— What to produce —
Transcribe the data that follows in full. Leave out the pictures.

START Excerpted data

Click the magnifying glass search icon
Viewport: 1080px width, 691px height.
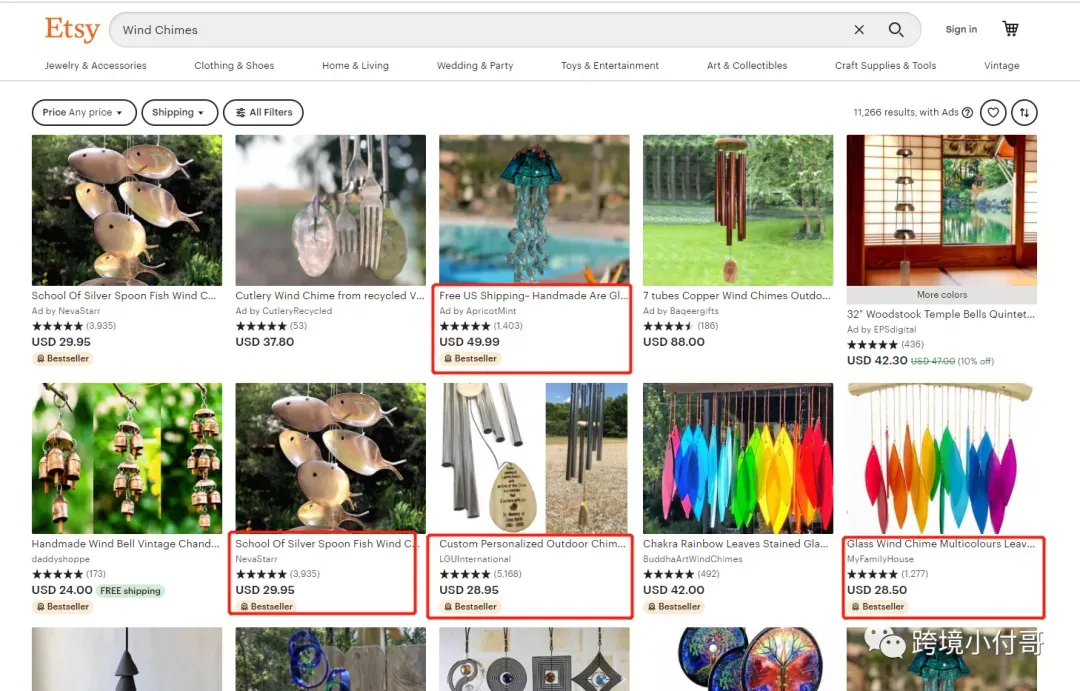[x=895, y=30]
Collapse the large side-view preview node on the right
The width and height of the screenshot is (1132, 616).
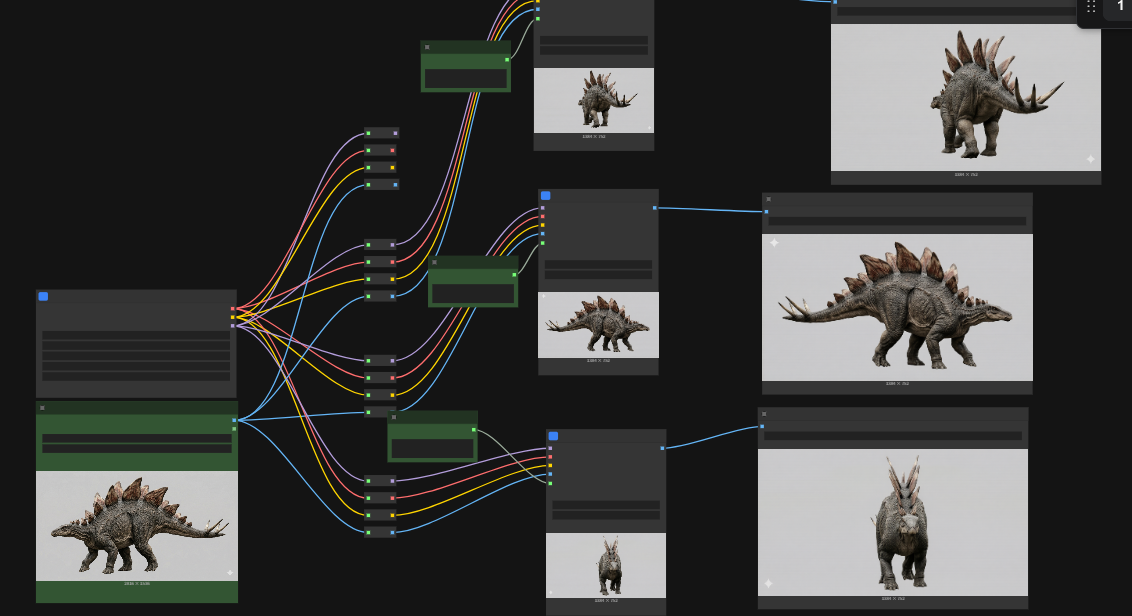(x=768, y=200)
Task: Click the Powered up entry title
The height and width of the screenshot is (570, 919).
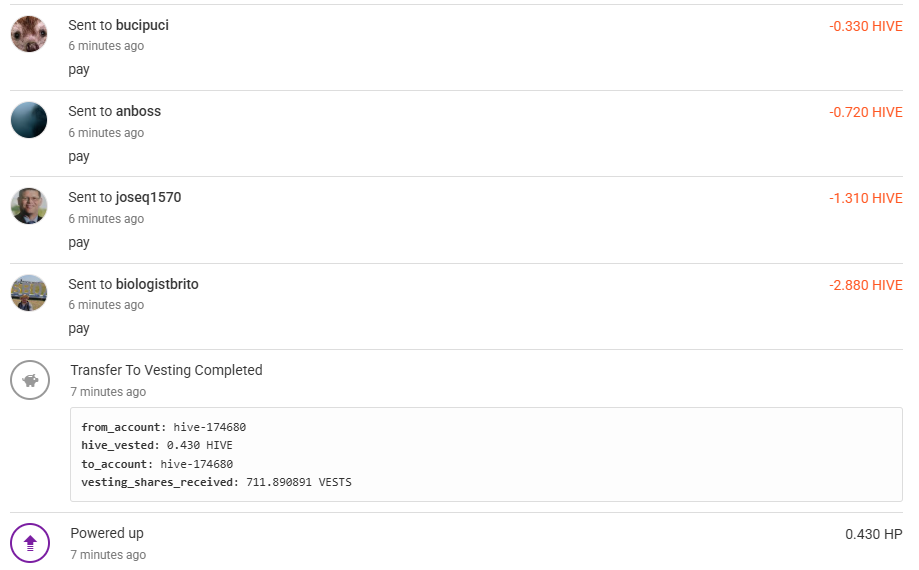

END Excerpted data

— Result of the exercise —
Click the magnifying glass search icon
Viewport: 1080px width, 691px height.
[x=895, y=30]
Collapse the large side-view preview node on the right
The width and height of the screenshot is (1132, 616).
(x=768, y=200)
Task: Click the Powered up entry title
The height and width of the screenshot is (570, 919).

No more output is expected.